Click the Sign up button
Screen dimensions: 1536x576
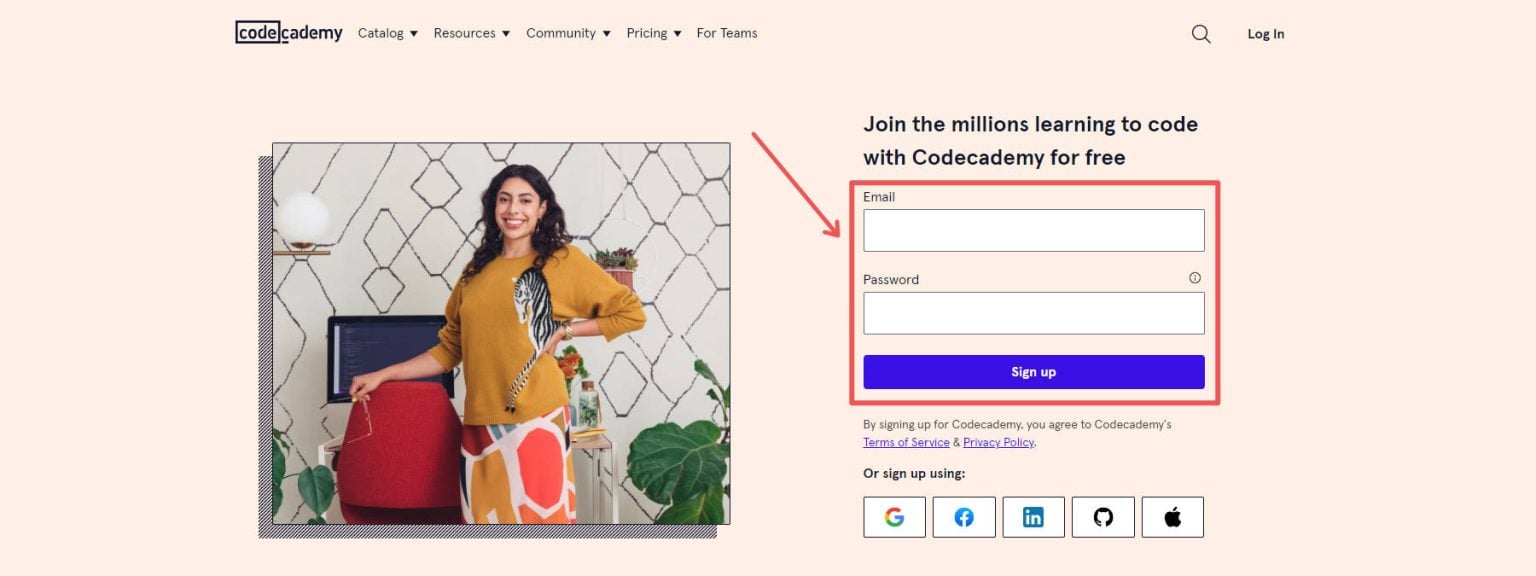(x=1033, y=371)
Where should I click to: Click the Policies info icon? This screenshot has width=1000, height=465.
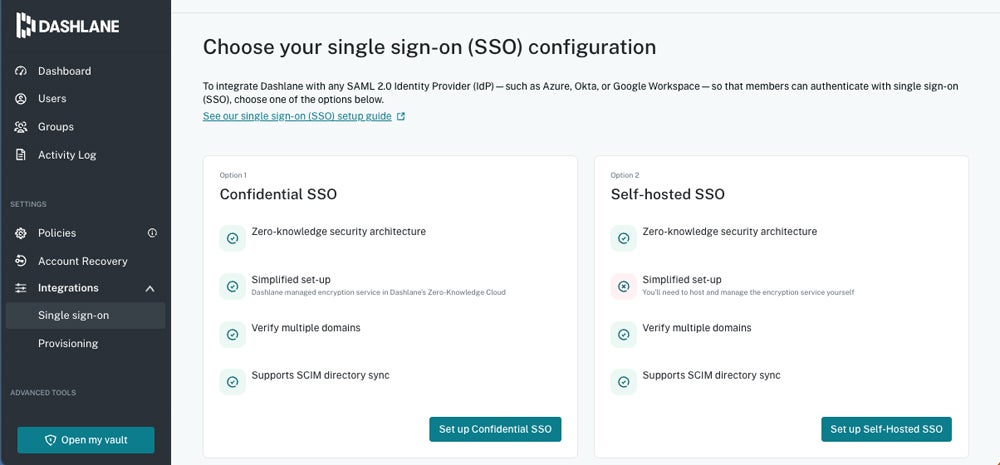[x=152, y=233]
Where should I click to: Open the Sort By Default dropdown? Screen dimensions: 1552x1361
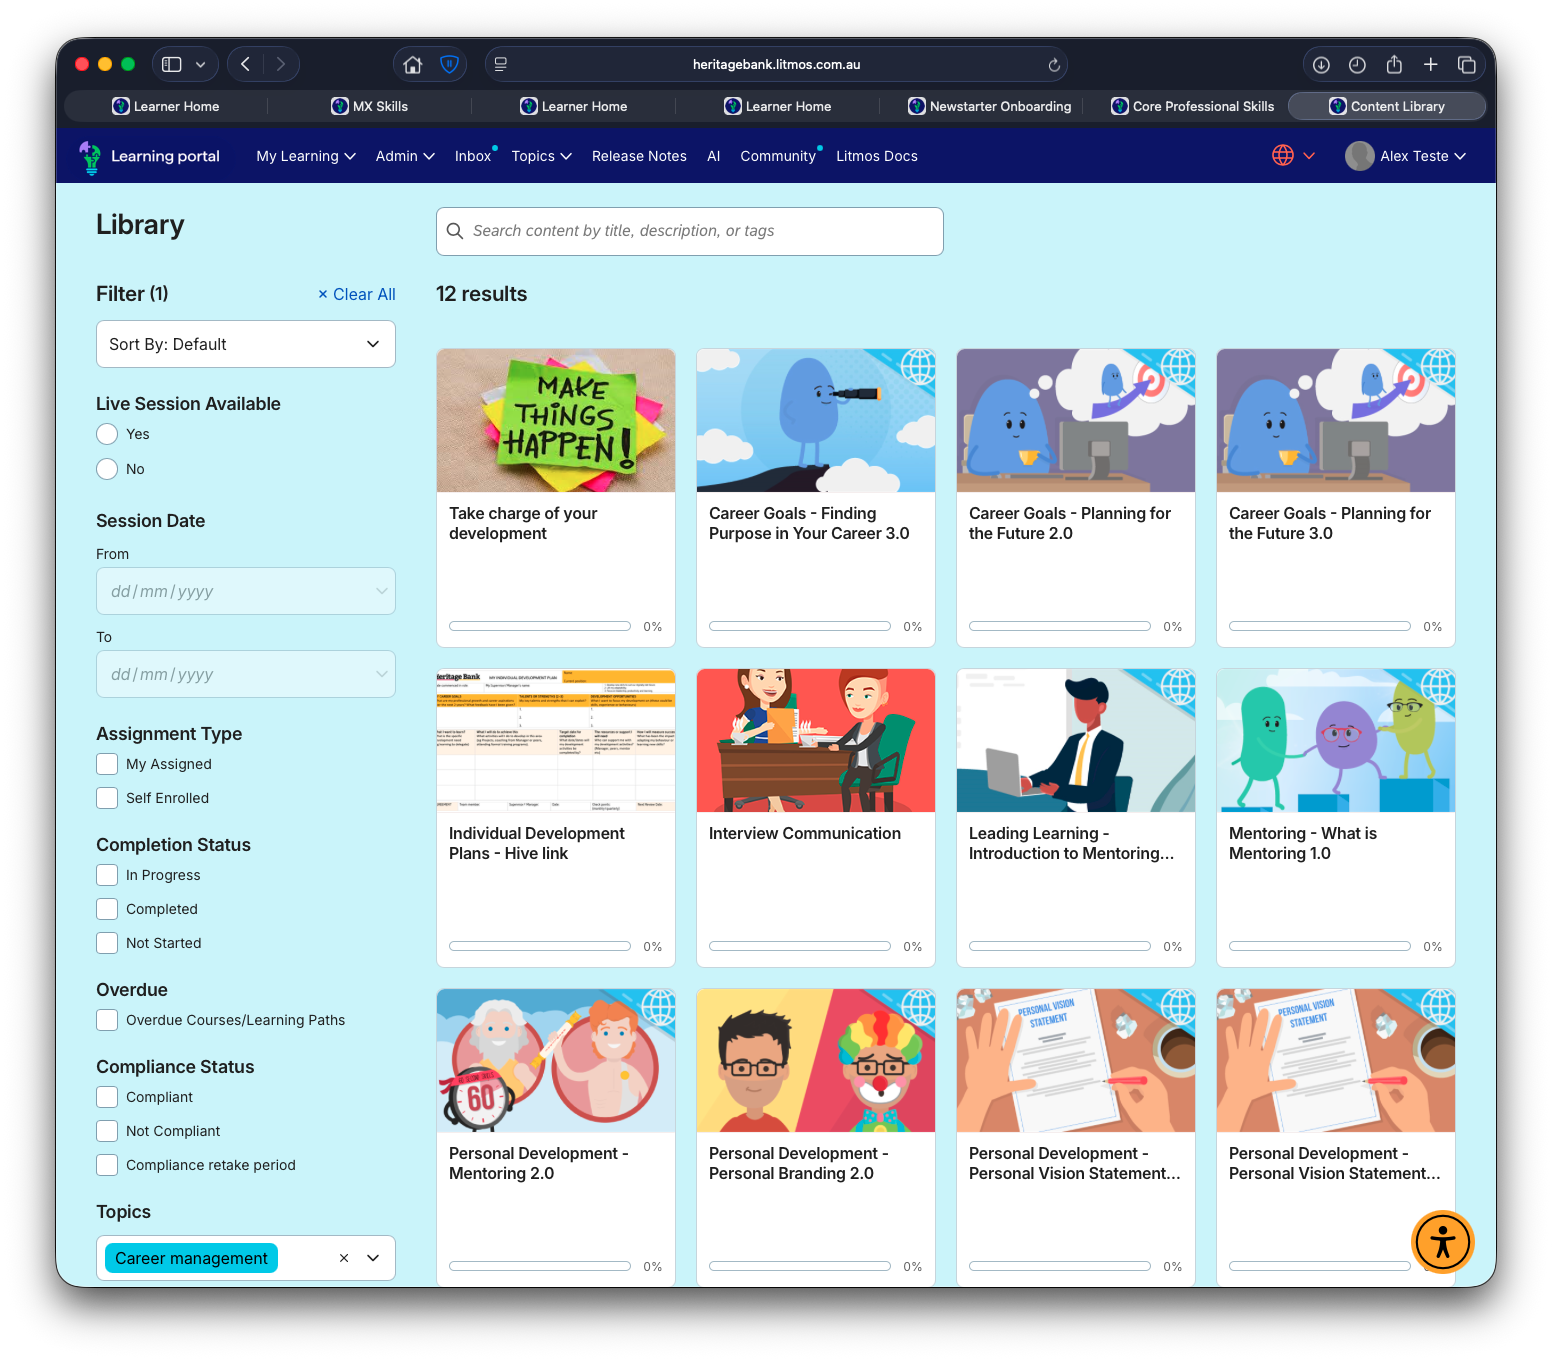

******************************

* Activity *
What you output must match the data exactly, apart from the pictures, which are left out.

* Task answer *
Click the Sign up button
Screen dimensions: 1536x576
(x=1033, y=371)
Where should I click to: Click the Policies info icon? This screenshot has width=1000, height=465.
[x=152, y=233]
Where should I click to: Open the Sort By Default dropdown? Screen dimensions: 1552x1361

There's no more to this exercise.